The bigger issue is how Congress treats the taxpayer. Promises in this context are often expressed in two forms. First, the taxpayer is referred to by implication. “Free” stuff, from college tuition to New York City bus rides don’t mean actually free. They just mean free for a target audience who will vote for politicians who deliver. The taxpayer apparently has unlimited funds in excess of their own personal bills to pay for the nation’s free and wonderful goods and services.

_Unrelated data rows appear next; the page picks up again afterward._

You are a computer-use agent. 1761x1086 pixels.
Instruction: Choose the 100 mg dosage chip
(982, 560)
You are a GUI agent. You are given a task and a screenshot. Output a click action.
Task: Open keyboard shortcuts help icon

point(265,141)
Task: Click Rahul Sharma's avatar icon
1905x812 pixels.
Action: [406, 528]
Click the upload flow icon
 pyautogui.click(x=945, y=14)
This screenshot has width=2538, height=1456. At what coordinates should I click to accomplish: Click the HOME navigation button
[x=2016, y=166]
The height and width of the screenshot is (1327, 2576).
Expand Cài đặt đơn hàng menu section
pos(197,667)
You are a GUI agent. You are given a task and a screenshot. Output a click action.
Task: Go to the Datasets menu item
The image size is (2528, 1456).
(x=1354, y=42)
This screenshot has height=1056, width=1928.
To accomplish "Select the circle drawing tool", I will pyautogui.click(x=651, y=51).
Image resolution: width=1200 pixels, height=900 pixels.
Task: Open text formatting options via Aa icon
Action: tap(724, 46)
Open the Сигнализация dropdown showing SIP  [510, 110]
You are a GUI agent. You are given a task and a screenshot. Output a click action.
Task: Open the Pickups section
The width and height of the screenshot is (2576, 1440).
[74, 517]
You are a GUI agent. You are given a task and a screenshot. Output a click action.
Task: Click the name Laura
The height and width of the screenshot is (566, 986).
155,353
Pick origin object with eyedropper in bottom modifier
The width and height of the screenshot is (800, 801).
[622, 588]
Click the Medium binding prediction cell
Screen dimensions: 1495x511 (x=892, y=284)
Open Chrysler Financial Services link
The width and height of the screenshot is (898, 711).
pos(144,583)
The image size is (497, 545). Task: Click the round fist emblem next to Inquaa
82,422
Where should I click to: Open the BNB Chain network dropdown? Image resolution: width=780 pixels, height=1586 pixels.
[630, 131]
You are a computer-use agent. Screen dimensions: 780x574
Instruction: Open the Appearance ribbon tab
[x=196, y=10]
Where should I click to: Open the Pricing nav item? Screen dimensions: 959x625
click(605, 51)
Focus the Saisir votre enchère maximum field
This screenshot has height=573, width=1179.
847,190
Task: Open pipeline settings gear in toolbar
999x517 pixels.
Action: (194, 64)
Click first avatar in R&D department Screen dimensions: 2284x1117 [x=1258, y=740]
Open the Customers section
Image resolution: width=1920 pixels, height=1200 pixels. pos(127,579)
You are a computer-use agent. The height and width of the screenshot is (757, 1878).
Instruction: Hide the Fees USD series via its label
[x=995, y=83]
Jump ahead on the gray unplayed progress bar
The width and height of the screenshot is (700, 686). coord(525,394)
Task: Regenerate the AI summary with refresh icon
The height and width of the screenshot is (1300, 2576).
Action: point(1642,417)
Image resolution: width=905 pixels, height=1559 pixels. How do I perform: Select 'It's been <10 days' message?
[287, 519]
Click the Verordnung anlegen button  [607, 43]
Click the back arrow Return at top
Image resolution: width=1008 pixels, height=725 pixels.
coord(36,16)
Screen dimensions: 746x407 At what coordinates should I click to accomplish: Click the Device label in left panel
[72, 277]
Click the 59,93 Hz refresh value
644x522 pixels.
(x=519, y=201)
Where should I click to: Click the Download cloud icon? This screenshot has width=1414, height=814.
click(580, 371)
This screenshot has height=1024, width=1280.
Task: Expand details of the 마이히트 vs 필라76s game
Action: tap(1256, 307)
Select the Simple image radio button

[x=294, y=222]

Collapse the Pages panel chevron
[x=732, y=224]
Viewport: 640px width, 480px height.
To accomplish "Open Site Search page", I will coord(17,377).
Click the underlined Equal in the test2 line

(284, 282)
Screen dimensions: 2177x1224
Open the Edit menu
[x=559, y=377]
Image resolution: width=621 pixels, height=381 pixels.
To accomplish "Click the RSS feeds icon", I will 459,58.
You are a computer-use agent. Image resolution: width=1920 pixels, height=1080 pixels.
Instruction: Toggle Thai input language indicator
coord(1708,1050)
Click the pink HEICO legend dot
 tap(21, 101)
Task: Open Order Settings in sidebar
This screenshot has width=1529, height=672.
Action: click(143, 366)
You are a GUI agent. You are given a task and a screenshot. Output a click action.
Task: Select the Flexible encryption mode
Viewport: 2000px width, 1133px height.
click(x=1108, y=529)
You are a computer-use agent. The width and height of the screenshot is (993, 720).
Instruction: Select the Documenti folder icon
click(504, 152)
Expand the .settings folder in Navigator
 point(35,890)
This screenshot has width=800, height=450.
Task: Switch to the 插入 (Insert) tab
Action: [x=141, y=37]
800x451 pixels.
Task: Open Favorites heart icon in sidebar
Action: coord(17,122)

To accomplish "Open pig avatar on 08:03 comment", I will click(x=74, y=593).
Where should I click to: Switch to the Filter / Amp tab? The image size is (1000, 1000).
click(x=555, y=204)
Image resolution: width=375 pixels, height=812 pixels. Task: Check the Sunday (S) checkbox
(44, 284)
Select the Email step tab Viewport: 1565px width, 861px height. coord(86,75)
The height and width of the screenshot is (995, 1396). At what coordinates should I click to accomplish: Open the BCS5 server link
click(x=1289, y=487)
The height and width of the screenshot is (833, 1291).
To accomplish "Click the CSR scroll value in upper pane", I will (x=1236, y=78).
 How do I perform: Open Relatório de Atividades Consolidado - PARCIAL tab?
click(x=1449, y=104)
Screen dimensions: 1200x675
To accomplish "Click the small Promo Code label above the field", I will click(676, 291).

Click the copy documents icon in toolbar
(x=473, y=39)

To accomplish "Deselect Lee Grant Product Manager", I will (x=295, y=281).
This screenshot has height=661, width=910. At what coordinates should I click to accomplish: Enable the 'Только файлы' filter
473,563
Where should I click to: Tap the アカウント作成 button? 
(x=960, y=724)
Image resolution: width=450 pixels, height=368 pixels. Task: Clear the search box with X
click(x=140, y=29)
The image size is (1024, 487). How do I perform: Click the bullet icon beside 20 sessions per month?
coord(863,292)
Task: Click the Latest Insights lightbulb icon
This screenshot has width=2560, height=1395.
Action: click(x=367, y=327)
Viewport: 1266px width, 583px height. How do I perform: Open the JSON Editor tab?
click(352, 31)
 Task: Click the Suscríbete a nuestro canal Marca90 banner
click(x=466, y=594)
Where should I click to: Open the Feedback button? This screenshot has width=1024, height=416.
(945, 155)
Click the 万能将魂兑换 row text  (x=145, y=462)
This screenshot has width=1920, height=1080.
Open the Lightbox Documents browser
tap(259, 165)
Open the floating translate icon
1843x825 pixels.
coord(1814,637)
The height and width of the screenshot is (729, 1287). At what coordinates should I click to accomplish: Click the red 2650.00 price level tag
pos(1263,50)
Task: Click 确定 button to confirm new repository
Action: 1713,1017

Moreover, when the government hires incompetent bureaucrats, ideological university administrators or even outright criminals, perpetrators are not expected to pay. No, this falls on the infamous taxpayer. If you hit a parked car, you (via your insurance company) are responsible for the damage. If a state or federal employee hits your car, you pay for the damage, or the taxpayer picks up the tab. The taxpayer, who did nothing wrong, is on the hook for each and every government employee’s negligence.
Conversely, politicians almost always provide personalized attributes to those who benefit from their preferred policies. They are not “welfare recipients”, they are “young working moms with 5 kids.” They are not “college students,” they are “people of color striving to obtain their rightful place in our community.”
Taxpayer, by contrast, is not “single dad with 3 kids,” nor are they “people of color who own businesses.” Taxpayers are simply ignored and remain unmentioned, as their taxes are raised to support the “free.”
One might assume that the term taxpayer is a broad enough to cover all those who pay federal income taxes in the US. However, many Americans do not pay net taxes, nearly half of Americans. Therefore “taxpayers” are simply a subset of people in the US and this group is getting smaller over time as a percentage of population.
Dehumanizing tactics for the “taxpayer” seem like a good idea initially. Preferred groups get special deals and politicians get reelected. The problem with this is, once the free stuff gets prioritized, it is nearly politically impossible to deprioritize free stuff. Eventually, we are all taxpayers even on our deathbed and we will pay the cost from politicians long retired. Reversing dehumanization on the payor side is one small step to bring faces to the checks they write and, potentially forcing politicians to actually hesitate and ask the key question often asked by economists Thomas Sowell, “at what cost.”



This. Every single word.
There’s a poster campaign operating around London that states “Tax Wealth, Not Work” and that message is strong, and as you point out it dehumanises Wealth but we all work.
Governments the world over are all incompetent for the same reason, there’s no consequences for their actions.
The leaders of the BBC resigned after they were shown to have slandered President Trump. They now have their huge pensions and they won’t face prosecution.